A consciência de que a arte pode existir em qualquer lugar e tempo guiou o processo de uma exposição que, embora tenha dia de abertura e local para visitação, a data para acabar é indefinida. A partir desta semana, a artista e curadora Vanessa Schultz apresenta no pequeno município de Salto Veloso, no meio-oeste de Santa Catarina, o resultado do projeto Oficina do Ser em exposição coletiva na biblioteca da Casa da Cultura Abel Abati. A visitação presencial de “EU” pode ser feita até março. Depois de desmontada, a mostra coletiva segue em “cartaz” em formato de publicação impressa — e vai funcionar enquanto o papel durar e for lido (um dia, 20 semanas, três anos?). O projeto foi contemplado no edital Elisabete Anderle de Estímulo à Cultura.
A exposição coletiva “EU” é resultado de uma oficina realizada no município catarinense no final do ano passado. Ao longo dos encontros, os participantes imergiram em um processo de aprendizagem que foi chamado pela artista de autocuradoria. Esse trabalho resultou em fotos, retratos ilustrados, textos e projetos curatoriais para Salto Veloso, além de formas gráficas a partir de uma experiência inspirada na prática zen budista do Ensō (a arte de tentar fazer um círculo perfeito em apenas uma pincelada e uma respiração).
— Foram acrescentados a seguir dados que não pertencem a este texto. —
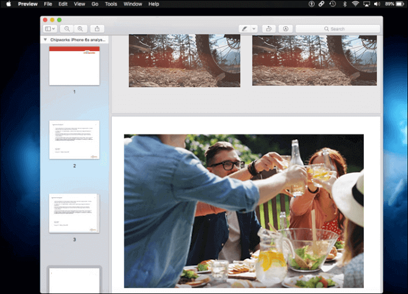Click the rotate page toolbar button
Image resolution: width=408 pixels, height=294 pixels.
(x=268, y=29)
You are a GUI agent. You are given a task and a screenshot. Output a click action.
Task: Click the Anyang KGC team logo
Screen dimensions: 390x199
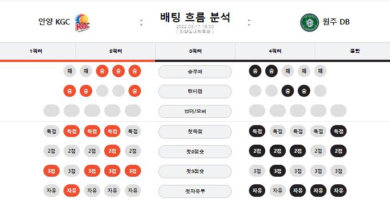point(82,22)
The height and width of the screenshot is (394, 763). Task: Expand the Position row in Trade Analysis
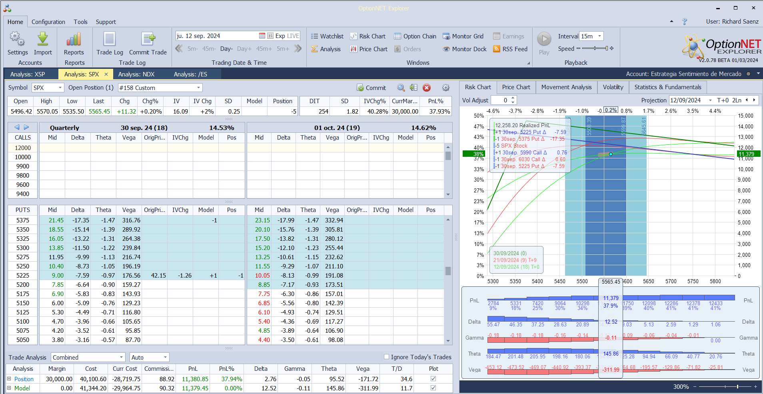(9, 379)
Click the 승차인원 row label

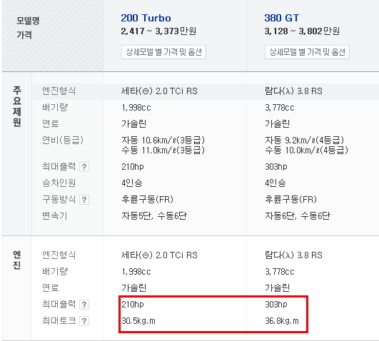pyautogui.click(x=59, y=183)
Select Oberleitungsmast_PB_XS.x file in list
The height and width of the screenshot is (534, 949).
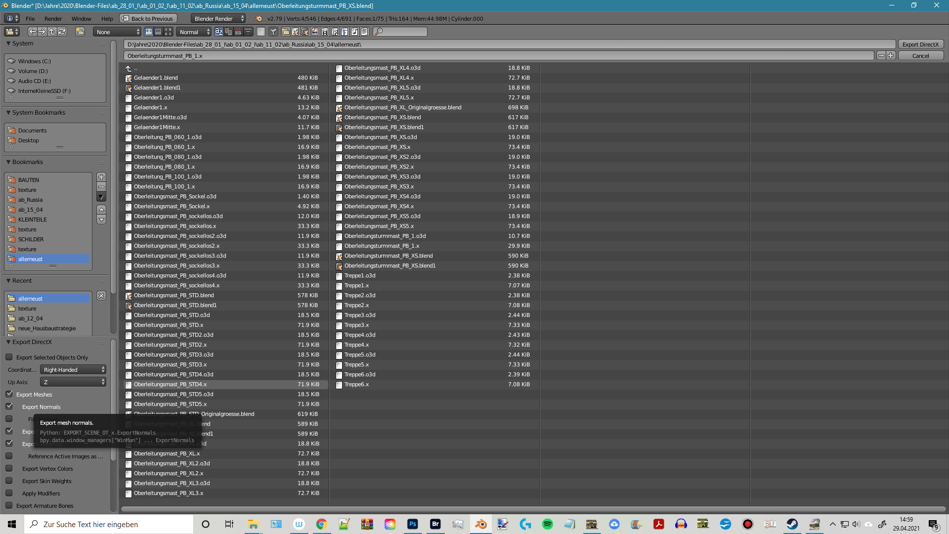(434, 147)
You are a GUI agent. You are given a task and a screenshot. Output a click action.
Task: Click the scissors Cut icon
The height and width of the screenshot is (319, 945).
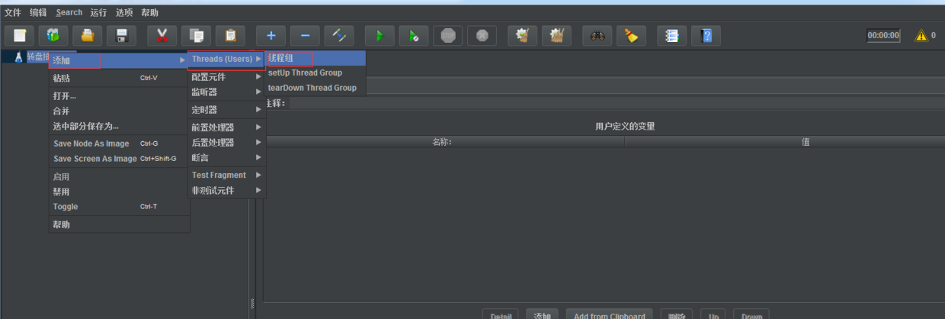[x=162, y=35]
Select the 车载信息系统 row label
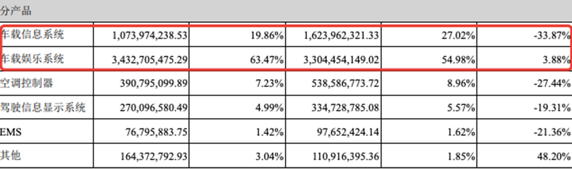This screenshot has height=169, width=572. coord(33,35)
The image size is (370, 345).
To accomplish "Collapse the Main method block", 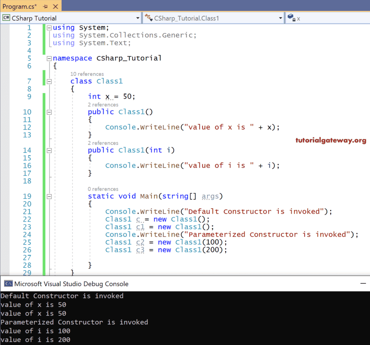I will [x=50, y=196].
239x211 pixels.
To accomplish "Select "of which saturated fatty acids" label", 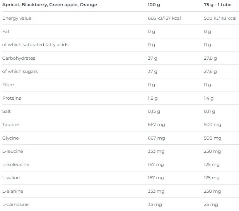I will [x=35, y=45].
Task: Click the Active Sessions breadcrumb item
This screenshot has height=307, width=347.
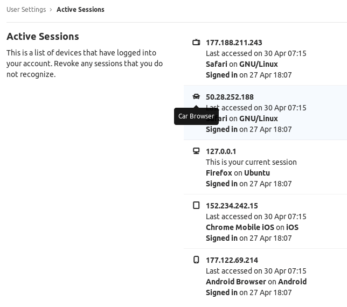Action: [x=80, y=10]
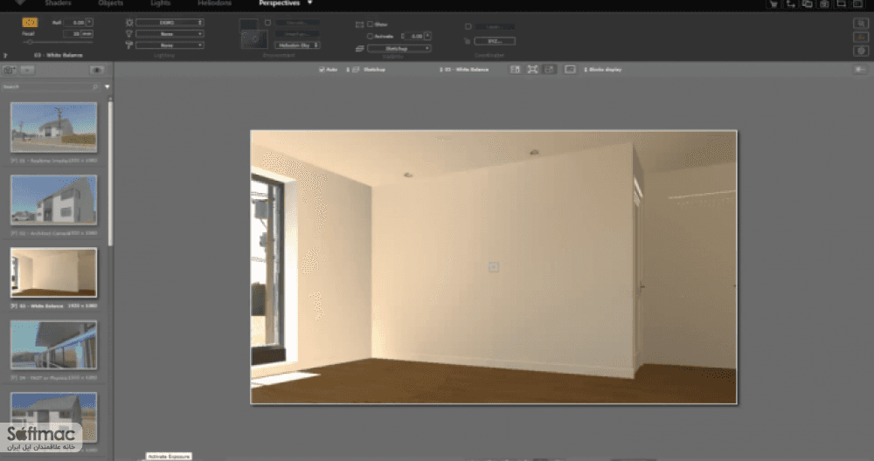Image resolution: width=874 pixels, height=461 pixels.
Task: Toggle the Auto checkbox above preview
Action: tap(322, 70)
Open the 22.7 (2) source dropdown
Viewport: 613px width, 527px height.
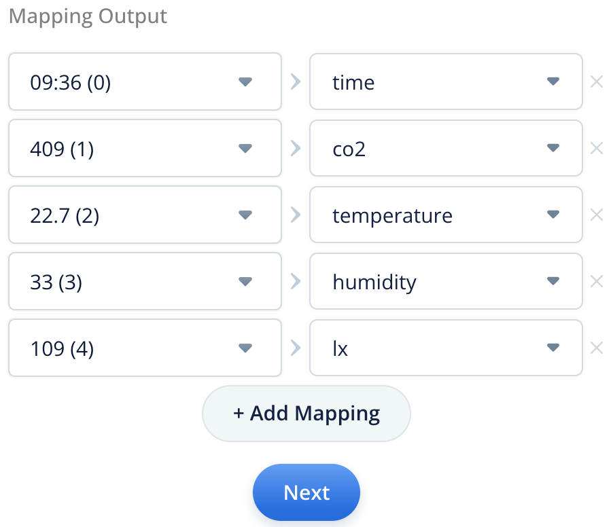pyautogui.click(x=245, y=215)
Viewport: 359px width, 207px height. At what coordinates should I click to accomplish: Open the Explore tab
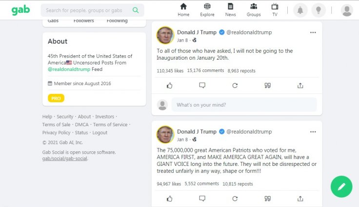click(x=207, y=10)
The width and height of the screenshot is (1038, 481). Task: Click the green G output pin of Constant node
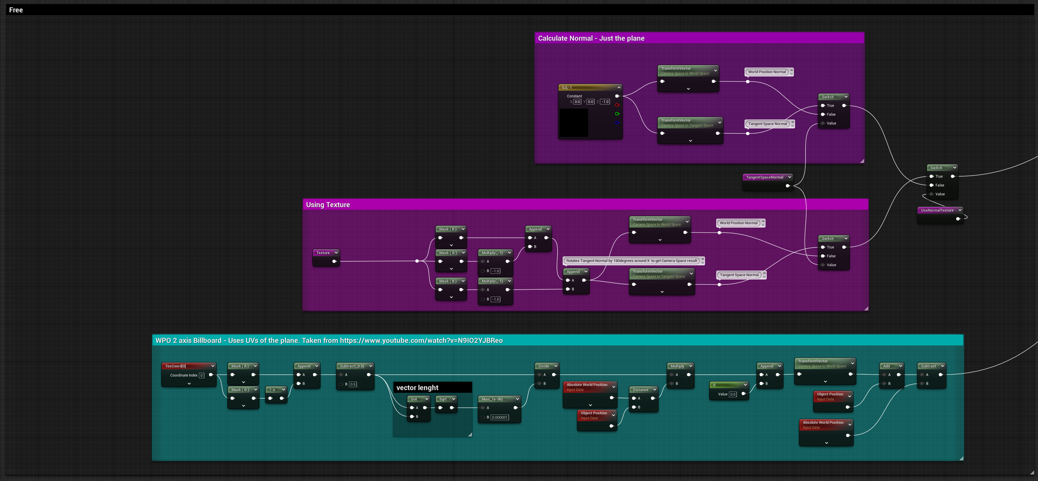(x=617, y=114)
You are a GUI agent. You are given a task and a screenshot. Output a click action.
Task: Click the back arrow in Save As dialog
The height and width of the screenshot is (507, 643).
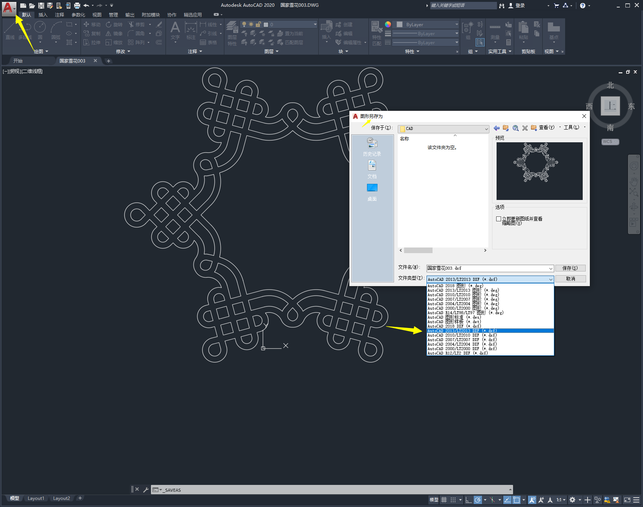497,128
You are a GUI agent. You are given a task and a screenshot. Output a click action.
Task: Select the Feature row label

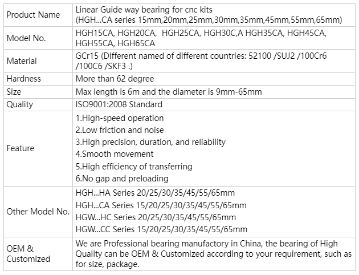point(21,148)
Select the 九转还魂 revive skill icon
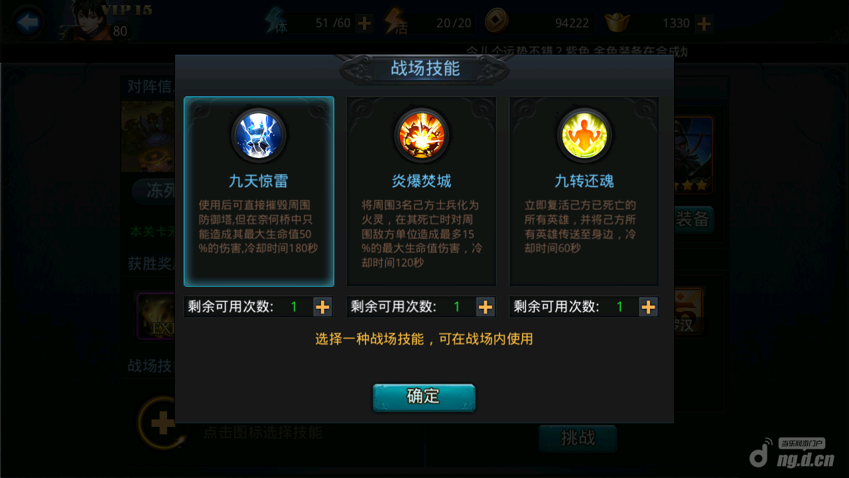Image resolution: width=849 pixels, height=478 pixels. pos(584,135)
Quem visitar a Casa de Cultura Abel Abati nas próximas semanas encontrará um grande painel de mais de 15 metros quadrados na fachada, uma curadoria coletiva na forma de seleção de livros da biblioteca, além de projetos de curadoria pensados pelos participantes para a cidade: exposição sobre os cheiros e as lembranças que eles provocam, por exemplo, ou uma mostra sobre o futebol feminino de Salto Veloso, entre outros. Quem visitar a Casa de Cultura também encontrará um espaço para se arriscar e tentar desenhar um círculo perfeito.
Como somos vistos
Uma das atividades propostas por Vanessa Schultz durante a oficina envolveu a descrição em texto de cada um dos participantes sem que fosse mencionada nenhuma característica física ou identificação. Essas descrições foram entregues para a ilustradora Flávia Fernandes de Oliveira, parceira do projeto, que os desenhou a partir do relato de cada um apenas, sem nenhuma referência de imagem.
— Quando os retratos chegaram foi emocionante a atividade de tentar descobrir quem era quem. Entrar em contato com o fato de que, quando somos vistos por alguém, o que é visto passa por um “filtro” e que esse “filtro” é o ser que nos vê e sua experiência no mundo. É uma oportunidade muito rica de apreciar que não temos nenhum controle sobre isso. Talvez o que seja mais enriquecedor é que temos a chance de perceber e redimensionar o valor que damos às questões que movimentam nossa existência — diz a artista e idealizadora do projeto, Vanessa Schultz.
Curadoria e autocuradoria
Vanessa Schultz é conhecida pelo trabalho como artista gráfica, designer editorial e curadora. Para ela, curadoria é algo que a gente faz o tempo inteiro, porque está conectado com as escolhas a partir de um ponto de vista. Por isso, quando escolheu o termo autocuradoria para guiar o projeto, a ideia era uma buscar uma conexão especialmente com o público mais jovem:
— Eles já chegaram a este planeta tendo que escolher como se apresentar publicamente da forma tão maximizada que a vida online trouxe. Claro que isso acontece, efetivamente, a partir do momento em que esse ser ganha o direito de decidir como quer mostrar sua imagem, é uma construção de identidade numa eterna conceituação a respeito de si mesmo, a partir de algum ponto de vista — afirma a artista.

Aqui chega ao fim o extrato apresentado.